Coffee futures jumped to a 25-month high amid concerns that global production will experience shortages following a drought that destroyed crops in Brazil, the largest producer and exporter of the commodity.
In the Fiscal year starting October 1 in most countries, global output of will fall short of demand by 7.1 million bags, according to a report compiled by London-based brokerage firm Marex Spectron. US government figures showed the deficit to be the first in five years.
Arabica contracts have advanced 88% in 2014, the highest surge among 24 raw products monitored by Standard & Poor’s GSCI Spot Index. The continued rise may bolster costs for premium-quality coffee products at Starbucks and JM Smucker.

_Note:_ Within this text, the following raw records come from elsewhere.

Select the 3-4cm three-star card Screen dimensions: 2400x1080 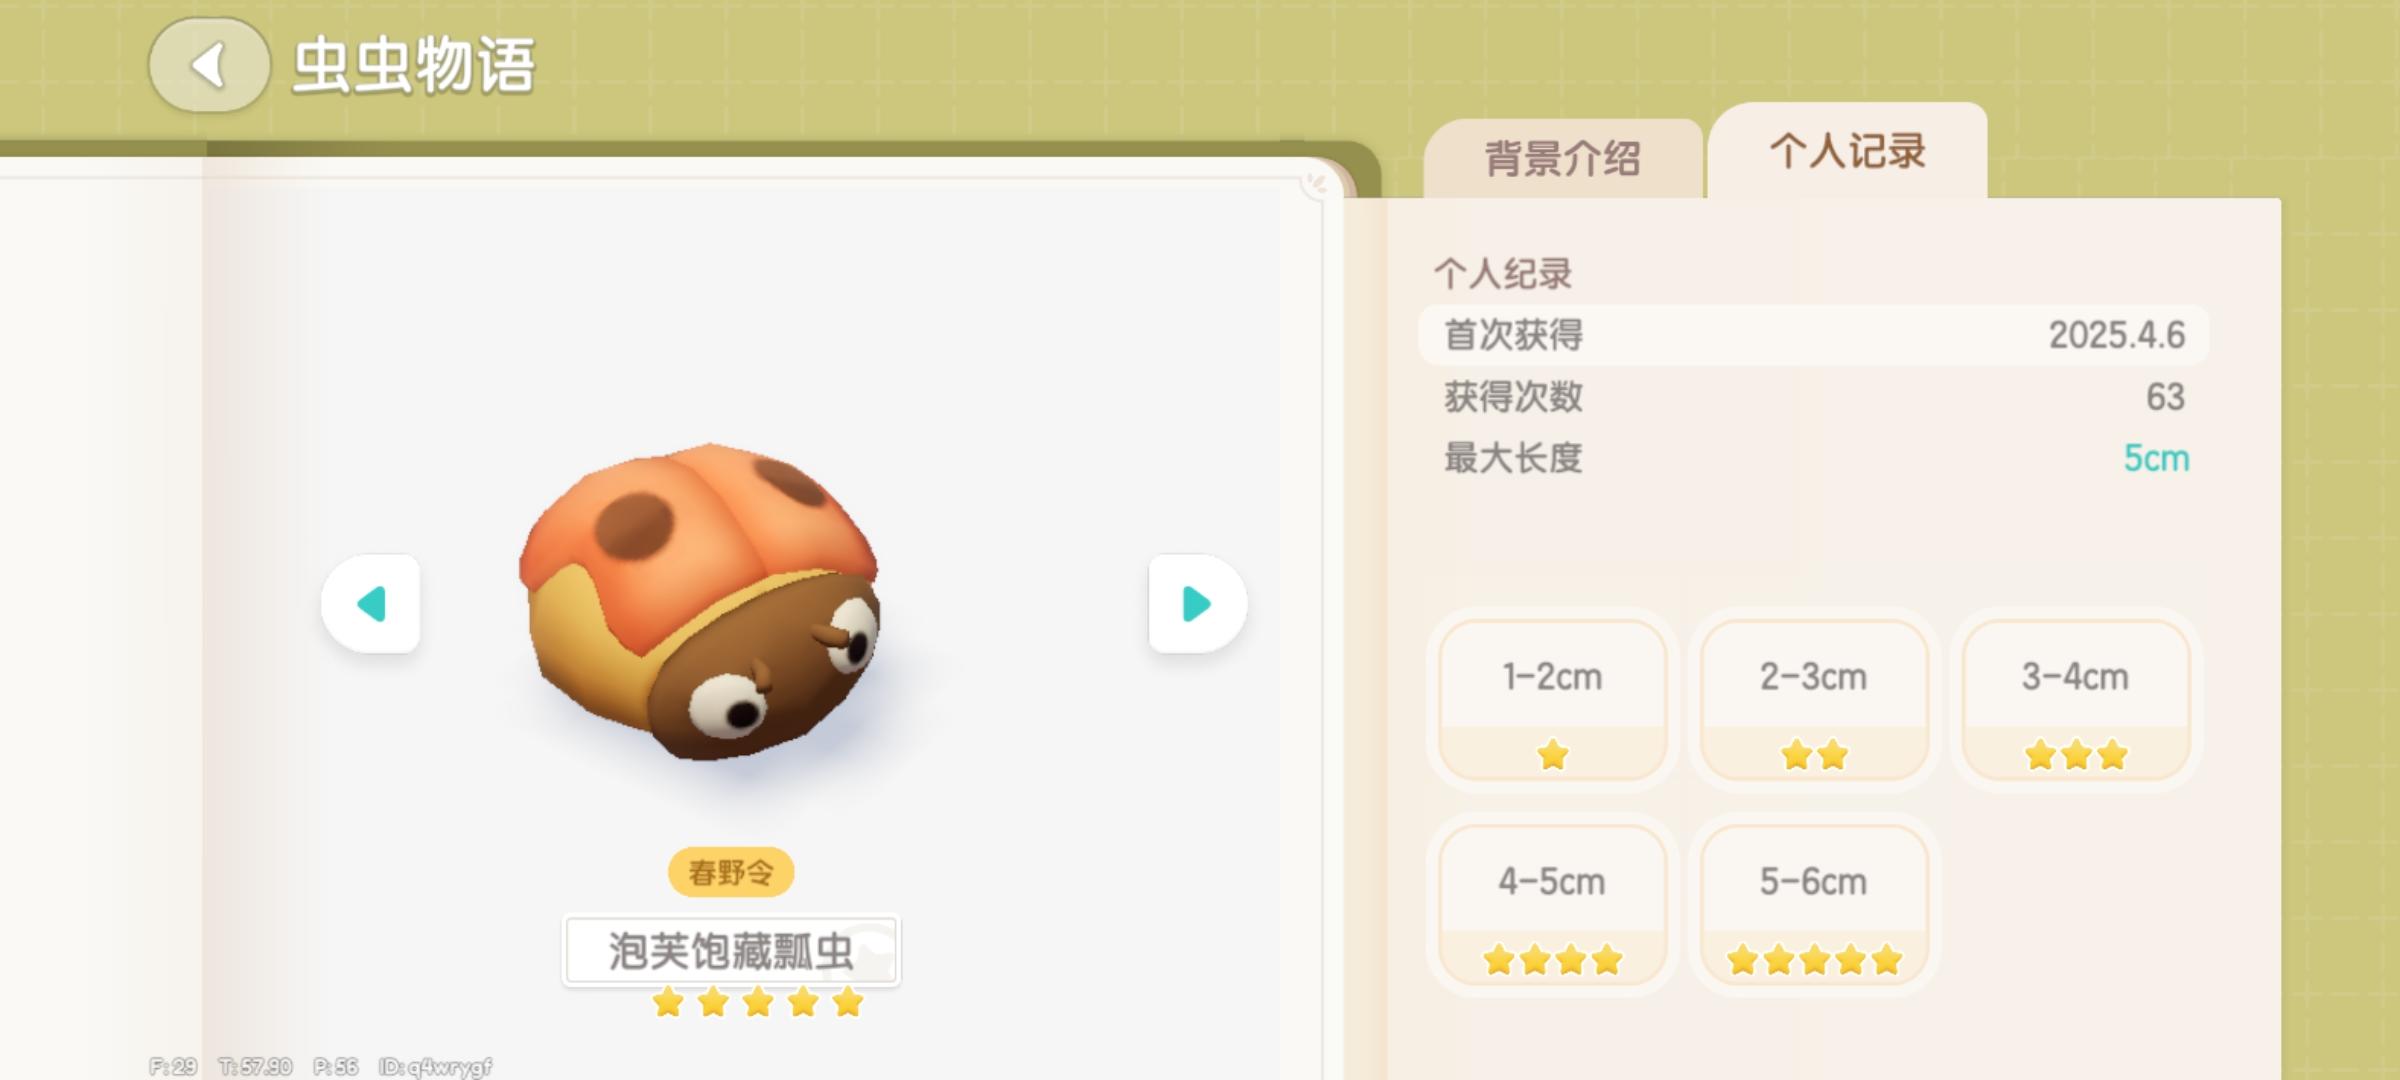(2076, 700)
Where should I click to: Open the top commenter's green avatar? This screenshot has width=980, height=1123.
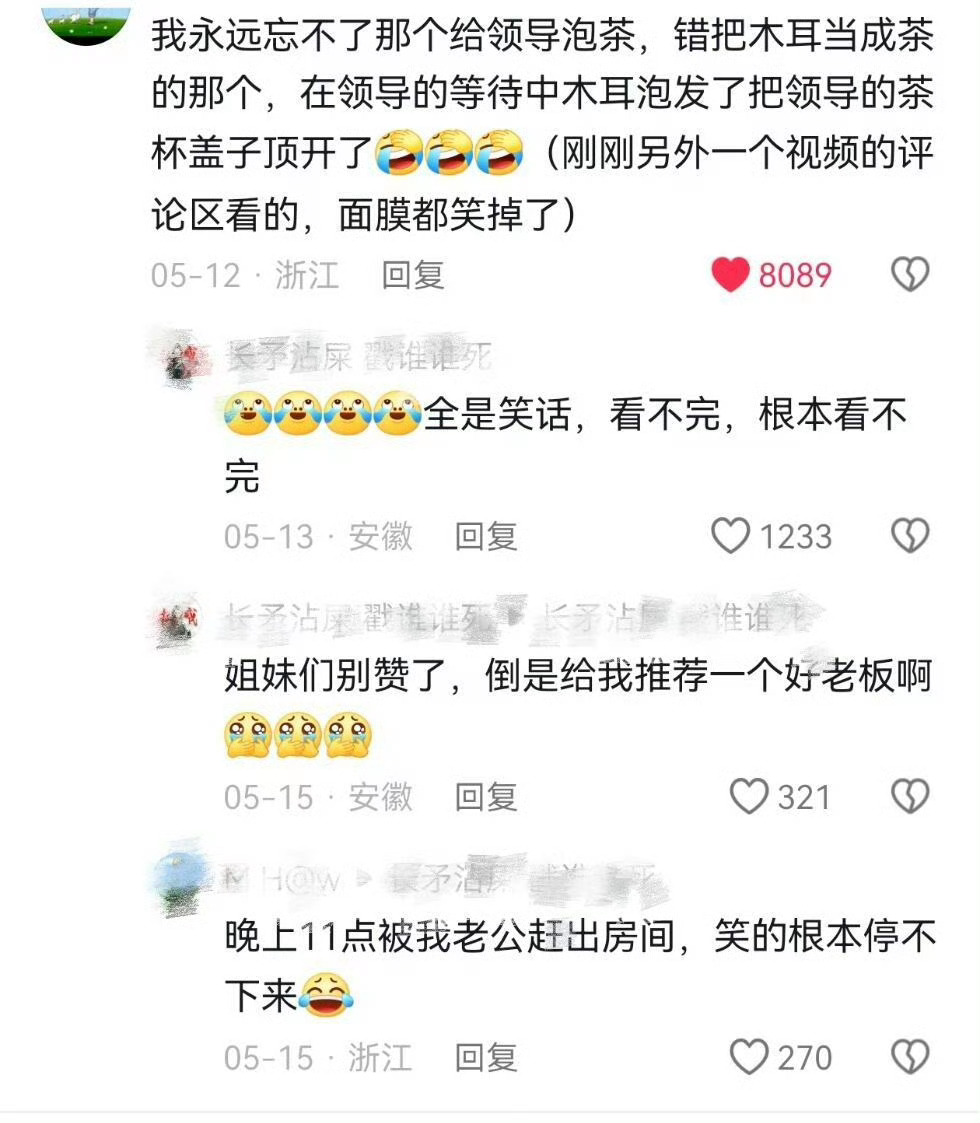tap(87, 25)
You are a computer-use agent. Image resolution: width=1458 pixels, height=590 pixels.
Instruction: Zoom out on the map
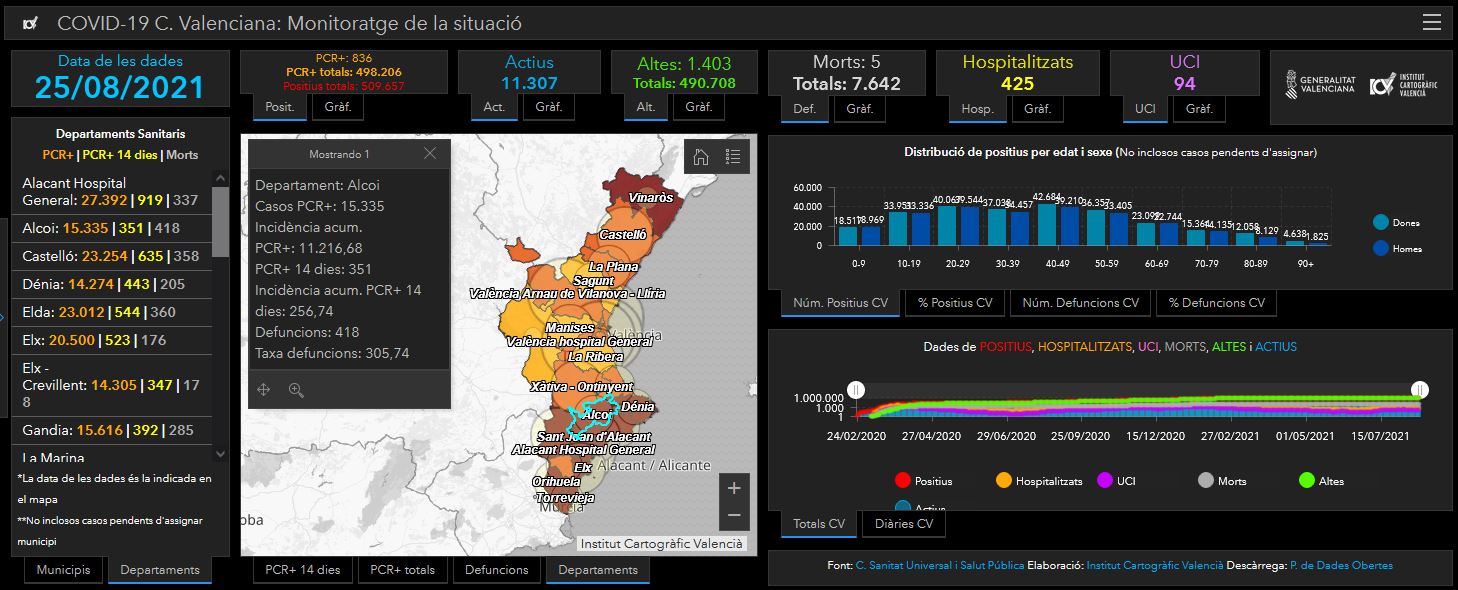pyautogui.click(x=734, y=516)
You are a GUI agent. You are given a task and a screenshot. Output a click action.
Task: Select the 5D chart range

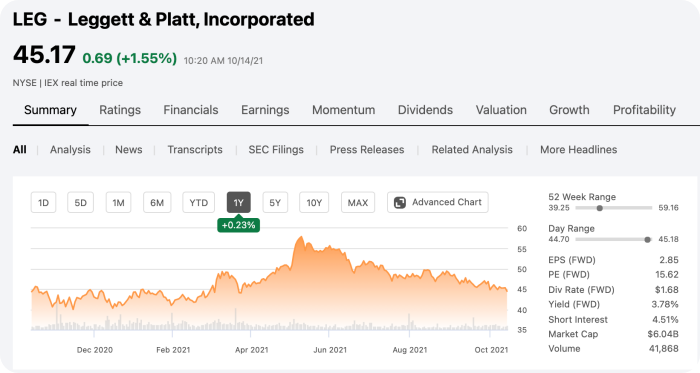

“Concerns about the supply outlook are deepening. This problem is probably going to last more than one season,” Price Futures Group vice president Jack Scoville told Bloomberg by phone.
May settlement Arabica coffee increased 3.1% to trade at $2.804 per pound as of 1:31 pm on the New York-based ICE Futures. The price was $2.10 earlier, the highest for its kind of contract since February 14, 2012. It advanced for the sixth session in a row, the longest run in two months.
Coffee experts believe that the crop outlook may be hurt for at least three years. Judy Ganes-Chase of Panama-based J.Ganes Consulting said that the trees may not be healthy enough to absorb water after lacking nourishment. The crops will be more vulnerable to diseases, and exposed to other factors that will come to be known down the line, Ganes added.
According to MercoPress, the dry spell in Brazil is expected to continue hampering cherry growth and hurt yields in the country.
Robusta futures for July settlement surged 1.2% to trade at $2,158 per metric ton at closing. The price has risen 28% this year. The Robusta type makes instant coffee.